Yahoo Inc. has agreed to pay $1.1 billion for Tumblr, a six-year-old company with more than 100 million users but very little actual revenue, in a deal that highlights the shifting balance of power in the technology business. Veterans like Yahoo have shown they have staying power—and they have cash to spend. But companies like Yahoo’s target, a blogging site, have something valuable as well: the rapt attention of fast-growing communities of users.
Tumblr is one of the Web’s most popular hubs of so-called user-generated content, drawing young people who use the platform to post pictures and text. It has more than 100 million blogs in its network. The deal is expected to increase Yahoo’s audience by 50 percent from its current meagre amount.
The acquisition is a big bet for Yahoo, given Tumblr’s financial performance so far. But Yahoo needs the growth. Its annual revenue has been stuck for years around $5 billion while giants like Google and even Bing have leaped forward, and the company’s big presence on personal computers hasn’t translated well to mobile devices, where it lacks the advantage of companies such as Apple with their hardware or Google with the Android platform. Moreover, Facebook and Google have demonstrated that a vast audience for free content can bring in significant advertising revenue.

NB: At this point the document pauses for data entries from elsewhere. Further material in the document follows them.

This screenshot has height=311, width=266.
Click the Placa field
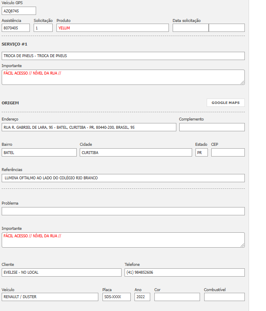point(116,297)
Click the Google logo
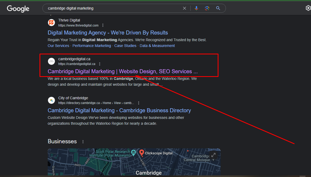The image size is (311, 177). (18, 9)
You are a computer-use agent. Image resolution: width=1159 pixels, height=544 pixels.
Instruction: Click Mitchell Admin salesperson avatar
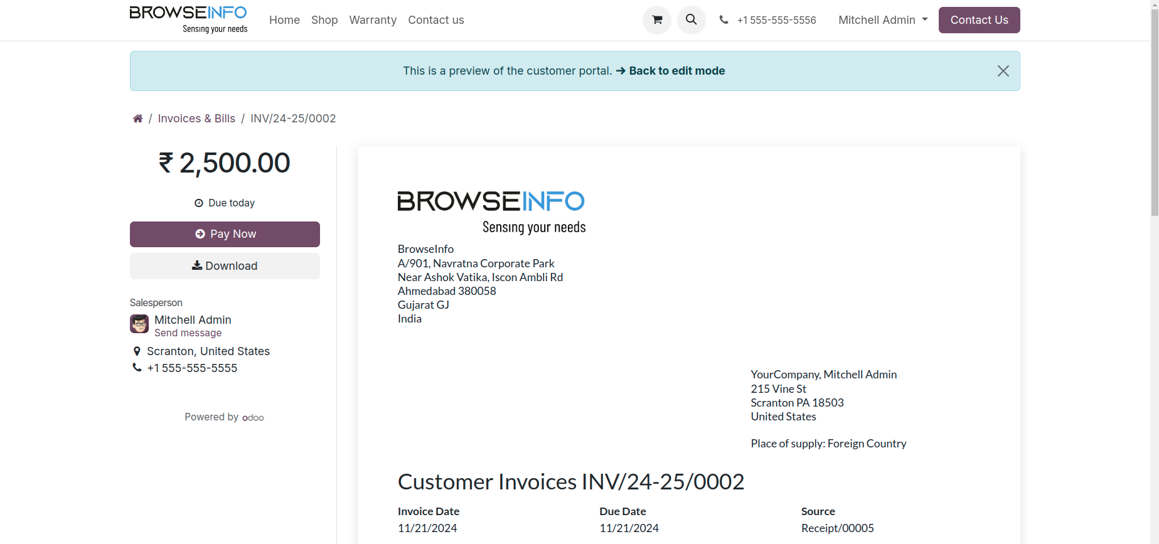coord(139,324)
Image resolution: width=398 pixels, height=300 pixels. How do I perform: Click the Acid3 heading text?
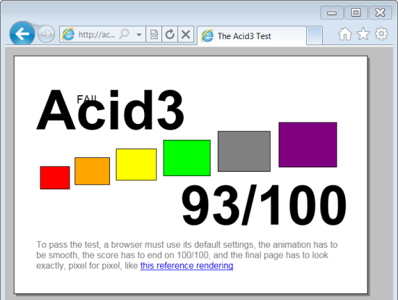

Also, Yahoo needs youth, tech leadership, social skills and passion for content and community. Moreover, with Tumblr Fandoms and gifs not being open to Intellectual Property violations as they are on other sites, Tumblr has not only expanded its user base but also retained its old clientele a lesson that Yahoo is in desperate need of learning as it falls behind other giants in all fields.
Yahoo also strongly believes it could help Tumblr bring in more money by selling ads—also boosting its own revenue in the process. Tumblr potentially offers personal data on millions of individual users which will now potentially be open to Yahoo as well, and an ability to help Web content go “viral” as friends share popular posts – a power rivalled only by Facebook. Data is at the heart of Yahoo’s ability to sell online advertising across its sites, based on what it knows about its people’s interests and Tumblr is no doubt a valuable asset in the matter.
The deal offers unique opportunities for both companies and not just Yahoo. Tumblr can deploy Yahoo’s personalization technology and search infrastructure to help its users discover creators, bloggers, and content they’ll love helping attract more users and enrich already present customers. The blogging site burned through an estimated $25 million in cash last year, and struggled to raise additional money at an acceptable valuation. The search for profits isn’t unique to Tumblr, as free apps and services struggle to wring money from their users. Instagram famously generated no money when Facebook bought it.
The deal struck between the two giants in their own field if ‘not screw[ed] up’ promises to make both companies very rich and give them an edge in their own fields.